Hypernatremia reflects a net water loss or a hypertonic sodium gain, with inevitable hyperosmolality. Severe symptoms are usually evident only with acute and large increases in plasma sodium concentrations to above 158-160 mmol/l. Importantly, the sensation of intense thirst that protects against severe hypernatremia in health may be absent or reduced in patients with altered mental status or with hypothalamic lesions affecting their sense of thirst and in infants and elderly people. Non-specific symptoms such as anorexia, muscle weakness, restlessness, nausea, and vomiting tend to occur early. More serious signs follow, with altered mental status, lethargy, irritability, stupor, and coma.
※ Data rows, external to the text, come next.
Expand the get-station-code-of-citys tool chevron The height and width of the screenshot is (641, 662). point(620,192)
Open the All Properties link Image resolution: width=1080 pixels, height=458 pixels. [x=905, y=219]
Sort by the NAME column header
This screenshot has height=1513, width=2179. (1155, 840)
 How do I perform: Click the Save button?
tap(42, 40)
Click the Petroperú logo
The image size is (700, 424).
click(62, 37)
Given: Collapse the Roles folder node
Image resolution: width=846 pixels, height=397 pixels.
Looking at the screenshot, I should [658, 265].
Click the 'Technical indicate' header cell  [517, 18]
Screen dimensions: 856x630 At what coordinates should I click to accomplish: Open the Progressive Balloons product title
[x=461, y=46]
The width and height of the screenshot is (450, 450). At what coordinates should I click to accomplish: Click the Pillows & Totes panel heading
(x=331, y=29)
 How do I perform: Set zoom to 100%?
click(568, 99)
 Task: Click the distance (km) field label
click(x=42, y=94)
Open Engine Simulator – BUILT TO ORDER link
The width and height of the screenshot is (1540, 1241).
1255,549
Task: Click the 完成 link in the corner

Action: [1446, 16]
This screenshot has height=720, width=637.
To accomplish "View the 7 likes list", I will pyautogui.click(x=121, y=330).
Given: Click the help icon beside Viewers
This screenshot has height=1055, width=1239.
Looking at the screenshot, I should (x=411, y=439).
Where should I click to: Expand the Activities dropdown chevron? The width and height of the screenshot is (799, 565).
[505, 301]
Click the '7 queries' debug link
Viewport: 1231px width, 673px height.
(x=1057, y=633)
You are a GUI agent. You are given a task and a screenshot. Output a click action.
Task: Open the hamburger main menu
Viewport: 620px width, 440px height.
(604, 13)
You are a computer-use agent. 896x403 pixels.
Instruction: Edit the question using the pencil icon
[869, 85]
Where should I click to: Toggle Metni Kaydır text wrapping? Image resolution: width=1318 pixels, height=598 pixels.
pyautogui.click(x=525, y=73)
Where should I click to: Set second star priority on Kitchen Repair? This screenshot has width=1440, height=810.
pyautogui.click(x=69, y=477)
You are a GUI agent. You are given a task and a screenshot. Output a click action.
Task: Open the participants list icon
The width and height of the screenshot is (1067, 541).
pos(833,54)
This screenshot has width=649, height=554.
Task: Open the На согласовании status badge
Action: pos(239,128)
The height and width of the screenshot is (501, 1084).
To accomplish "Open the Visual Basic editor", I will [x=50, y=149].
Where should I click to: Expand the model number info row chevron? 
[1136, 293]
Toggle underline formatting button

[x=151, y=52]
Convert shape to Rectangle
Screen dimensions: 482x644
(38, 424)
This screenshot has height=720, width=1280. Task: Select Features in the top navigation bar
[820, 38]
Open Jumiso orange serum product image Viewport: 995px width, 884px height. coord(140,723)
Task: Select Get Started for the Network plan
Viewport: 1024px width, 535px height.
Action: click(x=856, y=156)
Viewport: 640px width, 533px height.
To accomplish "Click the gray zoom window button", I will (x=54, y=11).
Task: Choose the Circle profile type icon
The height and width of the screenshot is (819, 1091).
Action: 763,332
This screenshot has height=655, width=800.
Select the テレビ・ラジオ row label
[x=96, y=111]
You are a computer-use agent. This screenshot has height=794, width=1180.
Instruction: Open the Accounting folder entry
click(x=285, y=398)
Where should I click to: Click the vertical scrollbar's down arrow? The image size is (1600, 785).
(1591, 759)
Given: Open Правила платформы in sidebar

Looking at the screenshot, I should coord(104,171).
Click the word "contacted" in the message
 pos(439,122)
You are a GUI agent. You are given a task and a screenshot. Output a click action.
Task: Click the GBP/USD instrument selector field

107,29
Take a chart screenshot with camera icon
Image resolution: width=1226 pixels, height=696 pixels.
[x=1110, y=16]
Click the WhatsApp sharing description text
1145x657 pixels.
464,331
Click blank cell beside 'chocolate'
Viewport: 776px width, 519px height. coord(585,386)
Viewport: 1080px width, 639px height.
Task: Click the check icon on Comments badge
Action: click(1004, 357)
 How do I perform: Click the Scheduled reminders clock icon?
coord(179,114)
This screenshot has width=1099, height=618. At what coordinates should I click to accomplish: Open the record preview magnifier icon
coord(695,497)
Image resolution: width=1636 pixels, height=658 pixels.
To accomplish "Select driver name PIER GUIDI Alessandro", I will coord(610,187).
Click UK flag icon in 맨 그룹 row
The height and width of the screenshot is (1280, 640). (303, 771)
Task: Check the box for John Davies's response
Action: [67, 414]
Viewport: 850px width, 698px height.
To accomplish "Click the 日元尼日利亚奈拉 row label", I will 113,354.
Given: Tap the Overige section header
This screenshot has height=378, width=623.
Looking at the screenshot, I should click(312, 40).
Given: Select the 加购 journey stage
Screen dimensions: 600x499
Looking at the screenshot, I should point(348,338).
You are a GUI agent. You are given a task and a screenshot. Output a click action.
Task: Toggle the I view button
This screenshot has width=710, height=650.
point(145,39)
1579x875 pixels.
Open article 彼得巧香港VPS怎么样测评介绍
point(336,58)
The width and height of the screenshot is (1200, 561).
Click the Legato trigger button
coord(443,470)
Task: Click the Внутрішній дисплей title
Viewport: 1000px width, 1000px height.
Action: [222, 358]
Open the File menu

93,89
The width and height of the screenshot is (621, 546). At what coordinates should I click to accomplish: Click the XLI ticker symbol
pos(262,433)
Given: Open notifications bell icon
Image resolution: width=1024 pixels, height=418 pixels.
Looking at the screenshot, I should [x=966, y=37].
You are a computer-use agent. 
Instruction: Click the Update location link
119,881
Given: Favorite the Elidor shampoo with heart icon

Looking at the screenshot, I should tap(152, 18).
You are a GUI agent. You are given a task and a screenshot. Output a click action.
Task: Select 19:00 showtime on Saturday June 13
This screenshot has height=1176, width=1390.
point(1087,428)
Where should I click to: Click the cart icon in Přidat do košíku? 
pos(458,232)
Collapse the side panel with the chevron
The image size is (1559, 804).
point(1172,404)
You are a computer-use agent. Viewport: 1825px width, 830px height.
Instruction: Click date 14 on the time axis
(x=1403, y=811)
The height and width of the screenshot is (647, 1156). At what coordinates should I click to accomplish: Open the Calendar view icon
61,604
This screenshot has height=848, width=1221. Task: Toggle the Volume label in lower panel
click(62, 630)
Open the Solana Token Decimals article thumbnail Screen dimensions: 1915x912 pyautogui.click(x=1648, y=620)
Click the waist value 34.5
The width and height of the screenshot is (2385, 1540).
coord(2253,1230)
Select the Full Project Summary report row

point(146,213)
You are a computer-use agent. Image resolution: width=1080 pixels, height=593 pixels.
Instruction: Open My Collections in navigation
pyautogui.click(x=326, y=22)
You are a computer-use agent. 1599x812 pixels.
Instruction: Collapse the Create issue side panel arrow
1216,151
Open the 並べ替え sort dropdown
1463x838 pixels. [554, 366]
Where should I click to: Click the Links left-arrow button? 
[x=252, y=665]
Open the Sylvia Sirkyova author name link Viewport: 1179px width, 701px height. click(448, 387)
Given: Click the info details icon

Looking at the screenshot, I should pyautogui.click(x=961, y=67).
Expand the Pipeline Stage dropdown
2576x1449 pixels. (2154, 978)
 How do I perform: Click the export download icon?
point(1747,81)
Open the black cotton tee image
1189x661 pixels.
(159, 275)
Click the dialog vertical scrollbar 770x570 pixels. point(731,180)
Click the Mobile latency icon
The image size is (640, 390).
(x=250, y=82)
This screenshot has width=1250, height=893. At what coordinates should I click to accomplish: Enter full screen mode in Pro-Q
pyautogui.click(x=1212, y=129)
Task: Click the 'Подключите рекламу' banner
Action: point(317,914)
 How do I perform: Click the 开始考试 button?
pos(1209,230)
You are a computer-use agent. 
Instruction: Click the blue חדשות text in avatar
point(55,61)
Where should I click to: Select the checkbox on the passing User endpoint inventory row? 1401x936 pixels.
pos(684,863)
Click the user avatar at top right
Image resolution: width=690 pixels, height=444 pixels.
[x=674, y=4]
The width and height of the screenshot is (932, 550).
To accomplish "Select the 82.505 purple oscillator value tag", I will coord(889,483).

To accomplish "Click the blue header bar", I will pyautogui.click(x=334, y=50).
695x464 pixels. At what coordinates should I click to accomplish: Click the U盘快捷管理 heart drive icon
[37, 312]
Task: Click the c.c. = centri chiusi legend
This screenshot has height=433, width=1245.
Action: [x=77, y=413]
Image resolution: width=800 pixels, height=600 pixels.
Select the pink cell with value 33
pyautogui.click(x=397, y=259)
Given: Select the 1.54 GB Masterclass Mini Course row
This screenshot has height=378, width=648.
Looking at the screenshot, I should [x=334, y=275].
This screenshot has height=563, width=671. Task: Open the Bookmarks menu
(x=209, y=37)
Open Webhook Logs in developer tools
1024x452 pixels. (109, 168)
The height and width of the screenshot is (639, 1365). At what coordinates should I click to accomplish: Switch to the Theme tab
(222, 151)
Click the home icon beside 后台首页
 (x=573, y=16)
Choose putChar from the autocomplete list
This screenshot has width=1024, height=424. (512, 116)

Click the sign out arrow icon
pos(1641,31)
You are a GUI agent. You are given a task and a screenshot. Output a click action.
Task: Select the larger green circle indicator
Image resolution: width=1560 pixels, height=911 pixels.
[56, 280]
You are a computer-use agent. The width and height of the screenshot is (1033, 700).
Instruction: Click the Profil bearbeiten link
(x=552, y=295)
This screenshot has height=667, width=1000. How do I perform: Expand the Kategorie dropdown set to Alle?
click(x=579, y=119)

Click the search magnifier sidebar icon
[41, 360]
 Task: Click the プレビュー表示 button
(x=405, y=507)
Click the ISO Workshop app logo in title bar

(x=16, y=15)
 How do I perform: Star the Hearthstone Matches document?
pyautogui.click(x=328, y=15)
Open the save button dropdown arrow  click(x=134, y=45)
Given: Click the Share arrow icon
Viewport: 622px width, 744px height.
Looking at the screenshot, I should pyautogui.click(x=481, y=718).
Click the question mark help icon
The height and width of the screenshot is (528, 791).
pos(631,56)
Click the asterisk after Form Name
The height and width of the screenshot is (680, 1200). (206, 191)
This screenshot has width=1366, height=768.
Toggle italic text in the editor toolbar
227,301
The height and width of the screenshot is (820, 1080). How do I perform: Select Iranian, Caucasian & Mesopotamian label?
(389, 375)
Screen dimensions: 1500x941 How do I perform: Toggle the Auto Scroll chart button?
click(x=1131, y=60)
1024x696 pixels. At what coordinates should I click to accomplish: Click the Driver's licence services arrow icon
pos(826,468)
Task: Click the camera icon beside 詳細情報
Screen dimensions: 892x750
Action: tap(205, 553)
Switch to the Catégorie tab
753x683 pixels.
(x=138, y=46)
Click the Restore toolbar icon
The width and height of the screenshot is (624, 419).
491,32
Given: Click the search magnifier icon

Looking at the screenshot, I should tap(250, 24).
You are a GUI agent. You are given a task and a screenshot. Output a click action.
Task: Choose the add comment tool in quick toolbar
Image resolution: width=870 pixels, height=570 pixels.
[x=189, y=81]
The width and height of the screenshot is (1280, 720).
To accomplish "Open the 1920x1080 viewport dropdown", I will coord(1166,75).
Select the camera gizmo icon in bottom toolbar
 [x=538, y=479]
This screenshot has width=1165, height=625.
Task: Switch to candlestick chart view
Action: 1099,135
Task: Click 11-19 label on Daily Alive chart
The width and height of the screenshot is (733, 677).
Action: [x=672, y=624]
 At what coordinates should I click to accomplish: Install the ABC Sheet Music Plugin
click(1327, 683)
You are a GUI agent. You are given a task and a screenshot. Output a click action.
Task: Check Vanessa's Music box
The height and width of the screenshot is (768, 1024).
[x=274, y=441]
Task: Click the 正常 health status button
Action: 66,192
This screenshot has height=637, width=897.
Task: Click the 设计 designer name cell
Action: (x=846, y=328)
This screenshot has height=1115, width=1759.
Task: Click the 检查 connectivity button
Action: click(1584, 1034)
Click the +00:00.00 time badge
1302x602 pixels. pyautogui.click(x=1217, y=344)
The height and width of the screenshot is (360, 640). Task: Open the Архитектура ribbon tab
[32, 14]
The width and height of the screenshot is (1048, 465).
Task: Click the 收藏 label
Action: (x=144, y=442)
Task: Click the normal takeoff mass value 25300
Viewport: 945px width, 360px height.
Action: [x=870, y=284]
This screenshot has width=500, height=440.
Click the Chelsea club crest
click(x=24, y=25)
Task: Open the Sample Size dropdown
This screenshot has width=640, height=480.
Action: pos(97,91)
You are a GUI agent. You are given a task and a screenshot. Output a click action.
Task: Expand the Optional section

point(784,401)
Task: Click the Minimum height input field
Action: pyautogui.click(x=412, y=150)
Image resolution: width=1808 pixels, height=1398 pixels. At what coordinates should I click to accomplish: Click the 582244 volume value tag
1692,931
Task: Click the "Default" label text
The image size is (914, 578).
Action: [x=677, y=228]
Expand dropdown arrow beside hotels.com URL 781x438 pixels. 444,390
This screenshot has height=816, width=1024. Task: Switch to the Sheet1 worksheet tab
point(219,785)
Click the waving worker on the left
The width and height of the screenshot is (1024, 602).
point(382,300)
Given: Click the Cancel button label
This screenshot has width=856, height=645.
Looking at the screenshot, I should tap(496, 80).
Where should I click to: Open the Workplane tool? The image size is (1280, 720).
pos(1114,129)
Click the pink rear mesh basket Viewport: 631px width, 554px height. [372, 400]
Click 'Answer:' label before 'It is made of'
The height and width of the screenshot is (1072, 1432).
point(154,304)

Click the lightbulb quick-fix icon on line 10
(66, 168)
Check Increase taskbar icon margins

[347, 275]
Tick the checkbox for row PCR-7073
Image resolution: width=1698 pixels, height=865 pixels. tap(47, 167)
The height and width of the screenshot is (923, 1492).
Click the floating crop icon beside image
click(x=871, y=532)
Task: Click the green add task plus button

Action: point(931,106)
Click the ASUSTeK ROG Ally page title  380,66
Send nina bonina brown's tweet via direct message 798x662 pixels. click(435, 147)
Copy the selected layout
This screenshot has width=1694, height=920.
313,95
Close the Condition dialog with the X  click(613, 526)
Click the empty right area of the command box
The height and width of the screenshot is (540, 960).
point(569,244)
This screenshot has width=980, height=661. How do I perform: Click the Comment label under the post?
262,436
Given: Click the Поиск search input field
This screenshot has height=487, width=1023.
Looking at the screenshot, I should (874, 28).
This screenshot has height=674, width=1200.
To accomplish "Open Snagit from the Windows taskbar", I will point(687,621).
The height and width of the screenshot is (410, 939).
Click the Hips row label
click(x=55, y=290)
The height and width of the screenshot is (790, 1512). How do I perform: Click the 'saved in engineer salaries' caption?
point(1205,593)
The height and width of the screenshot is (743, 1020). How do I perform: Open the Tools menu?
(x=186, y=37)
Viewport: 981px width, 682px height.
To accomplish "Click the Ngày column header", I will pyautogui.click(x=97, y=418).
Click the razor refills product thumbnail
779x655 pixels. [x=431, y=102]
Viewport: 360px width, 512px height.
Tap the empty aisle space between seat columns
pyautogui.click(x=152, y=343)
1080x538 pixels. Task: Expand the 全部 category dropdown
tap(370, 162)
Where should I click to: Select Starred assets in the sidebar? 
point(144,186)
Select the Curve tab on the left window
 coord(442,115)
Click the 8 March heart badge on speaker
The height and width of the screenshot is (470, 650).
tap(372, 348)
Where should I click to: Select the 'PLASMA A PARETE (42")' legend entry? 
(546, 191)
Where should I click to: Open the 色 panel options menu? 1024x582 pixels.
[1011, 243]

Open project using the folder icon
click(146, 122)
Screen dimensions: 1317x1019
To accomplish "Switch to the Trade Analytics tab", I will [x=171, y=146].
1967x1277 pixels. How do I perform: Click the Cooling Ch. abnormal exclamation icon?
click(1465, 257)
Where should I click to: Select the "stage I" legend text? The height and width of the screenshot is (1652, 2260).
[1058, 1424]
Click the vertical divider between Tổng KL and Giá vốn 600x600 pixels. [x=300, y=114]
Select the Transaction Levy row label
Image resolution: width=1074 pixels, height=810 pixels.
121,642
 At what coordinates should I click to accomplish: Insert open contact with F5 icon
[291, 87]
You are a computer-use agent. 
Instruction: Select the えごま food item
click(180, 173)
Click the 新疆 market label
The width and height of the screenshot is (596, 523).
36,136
Acute brain shrinkage can induce vascular rupture, with cerebral bleeding and subarachnoid hemorrhage. However, in the vast majority of cases, the onset of hypertonicity is low enough to allow the brain to adapt and thereby to minimize cerebral dehydration. Organic osmolytes accumulated during the adaptation to hypernatremia are slow to leave the cell during rehydration. Therefore, if the hypernatremia is corrected too rapidly, cerebral edema results as the relatively more hypertonic ICF accumulates water. To be safe, the rate of correction should not exceed 12 mEq/liter/day.